[[ EXCERPT TO READ, beginning ]]
Ada Ferrer: Well, what they’re telling me is the situation is untenable. It’s just bleak, and there’s no relief in sight right now. You’ve mentioned the blackouts—twenty-two hours—but often, I have family in the interior, and there the blackouts go on for days. There are problems with water. You mentioned hospitals, transportation, everything. Food. Actually, banks are running out of money, so people, when they go to the bank, can only take out a little bit of money. Meanwhile, prices of everything are just soaring. So it just feels—it just feels unfathomable for a lot of people.
Mina Kim: And I’ve seen images of garbage piling up. I think you described it as “ramparts rising around a crumbling fort.” What is causing that as well?
Ada Ferrer: Yeah. Well, again, the gas shortages, right? There’s no fuel for the trucks. So that’s a major thing. I would like to say, though, that in some sense the oil embargo has just made everything so much worse. But some of the things we’re seeing now were there before, in less intense form.
When I was there a couple of years ago, garbage was already piling up. Already there were blackouts. So what the oil embargo has done is put all that on steroids. The level of hardship and want is that much worse, and it’s nearing a humanitarian crisis.
[[ EXCERPT TO READ, end ]]
[[ SUPPLIED RECORDS, beginning ]]
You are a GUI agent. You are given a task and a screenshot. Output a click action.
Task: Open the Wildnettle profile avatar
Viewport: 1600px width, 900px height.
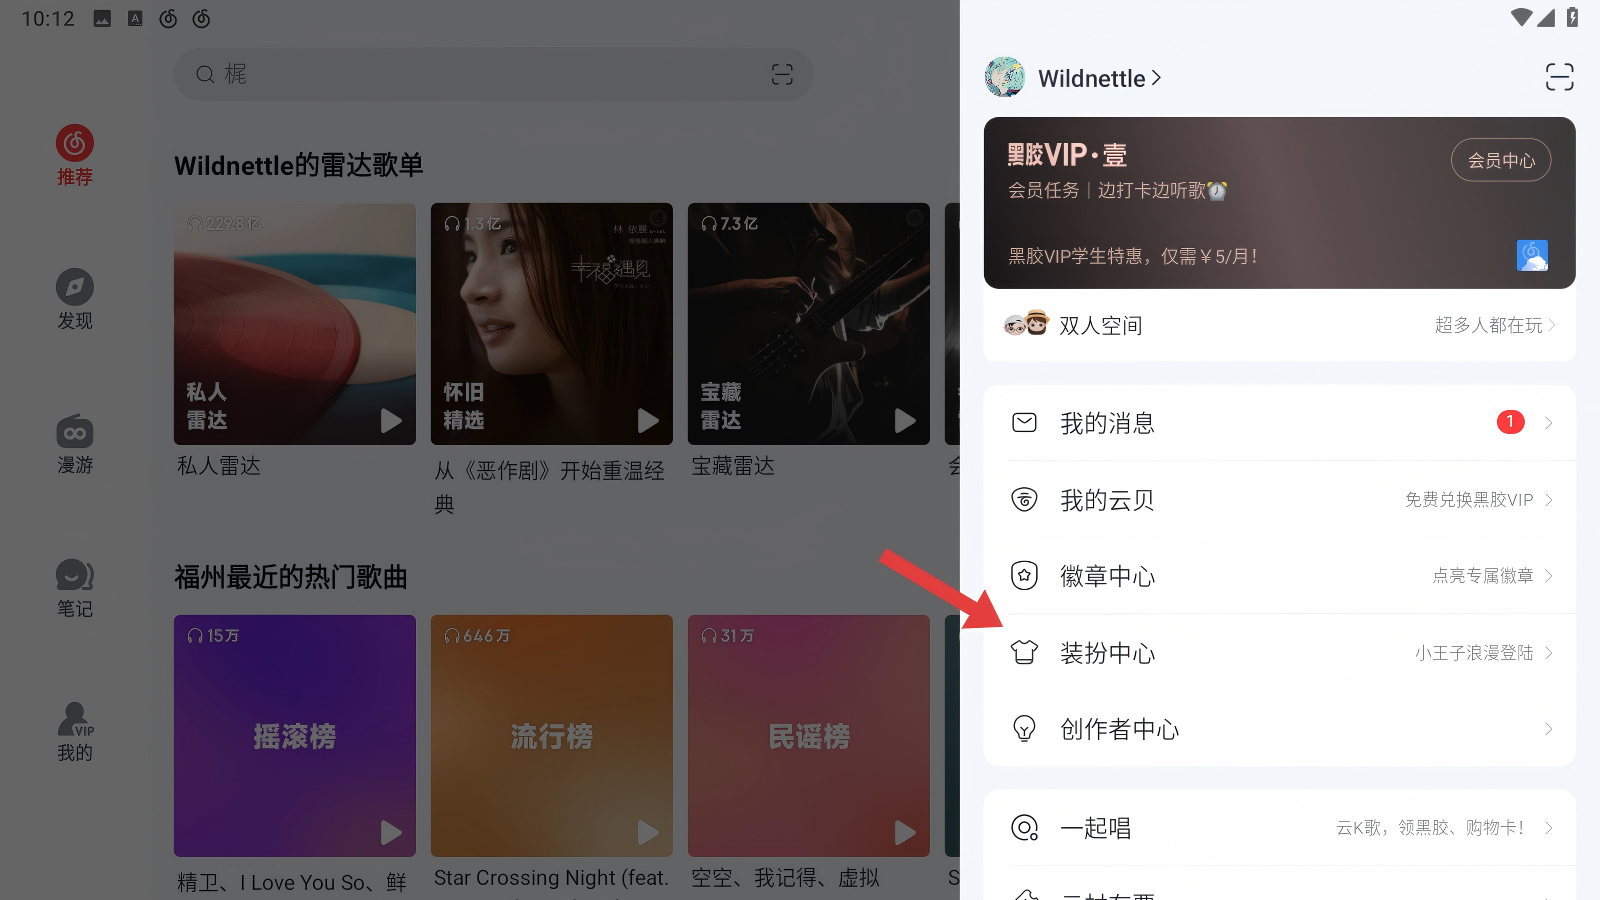[1005, 77]
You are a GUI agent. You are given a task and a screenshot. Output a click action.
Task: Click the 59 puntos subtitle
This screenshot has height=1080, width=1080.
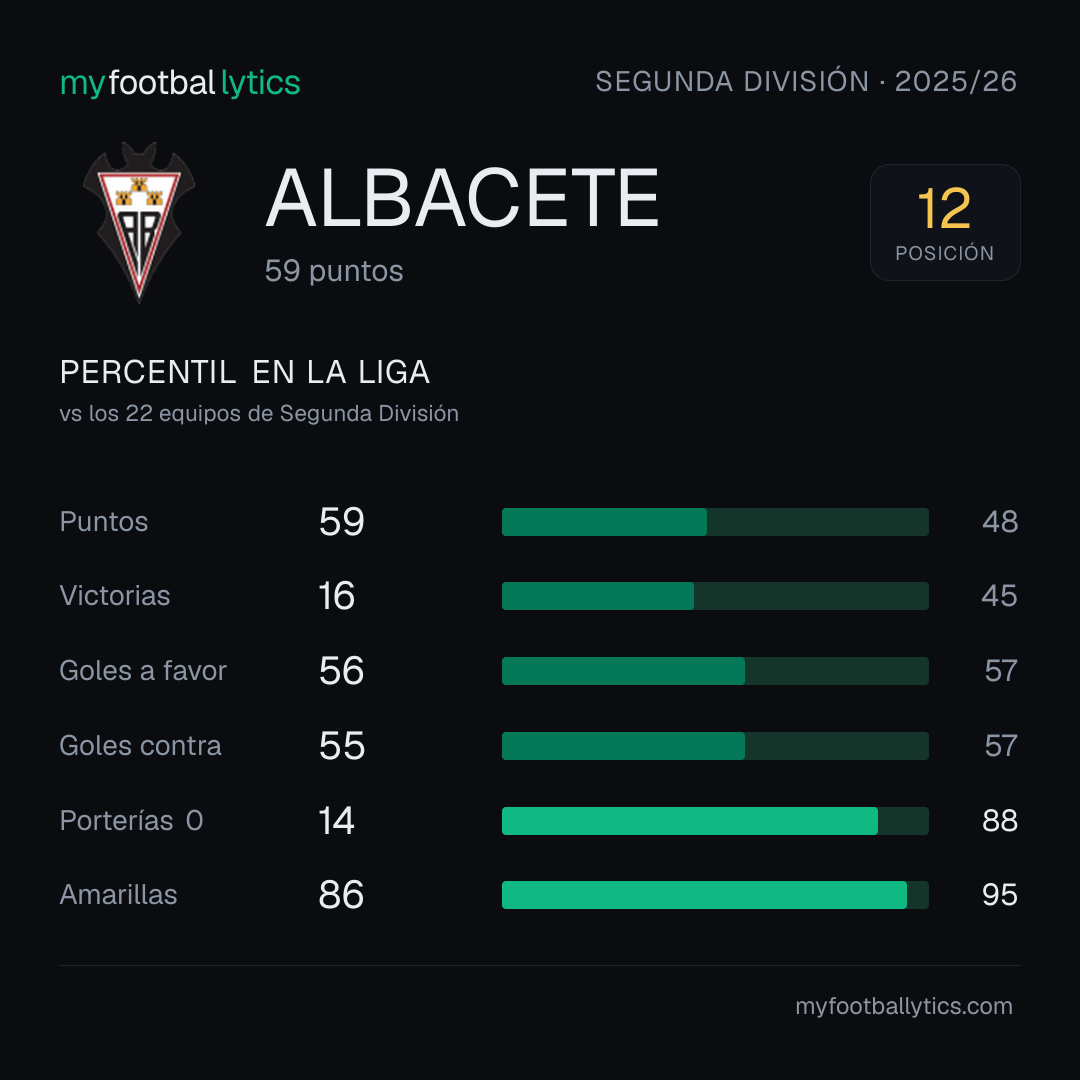(334, 271)
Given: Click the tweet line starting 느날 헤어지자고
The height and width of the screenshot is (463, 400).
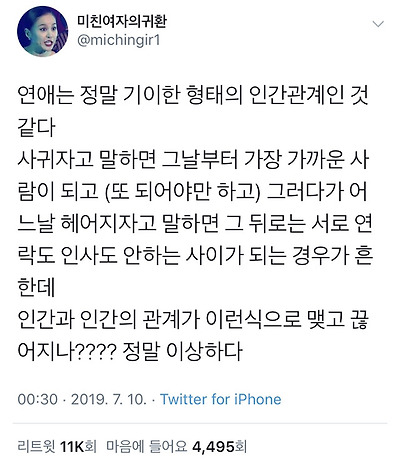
[[ SUPPLIED RECORDS, end ]]
EXERCISES>
1 – In the interview about blackouts and shortages, why does Ada Ferrer say garbage is piling up?
2 – Continue the interview about blackouts and shortages from where it stops.

RESULTS IN ORDER>
1 – Gas shortages mean there is no fuel for the trucks.

2 –
Mina Kim: Can you help our listeners understand how events, mainly since January, have led this already very fragile Cuban economy to reach the point you’re describing today?
Ada Ferrer: Yeah. Well, at the root of the problem is the fact that Cuba has been dependent on outside patrons and outside markets for essentially its whole life. Before the Revolution of ’59, it was dependent on the U.S. as a market and as a trade partner. When that relationship soured and broke, they turned to the Soviet Union.
Then, when the Soviet Union collapsed, they had to scramble, and they made reforms that focused more on things like tourism and so on. They were rescued by Venezuela, which began supplying oil, and Cuba became completely dependent on Venezuelan oil. Cuba doesn’t produce enough oil to be self-sufficient, so they need to import almost all of it.
Most of that came from Venezuela. Venezuela would supply oil, and Cuba, in exchange, would supply military and intelligence assistance, doctors, and medical support. That dried up when Trump did his operation in Venezuela on January 3 and basically decapitated the regime, saying there would be no more Venezuelan oil for Cuba.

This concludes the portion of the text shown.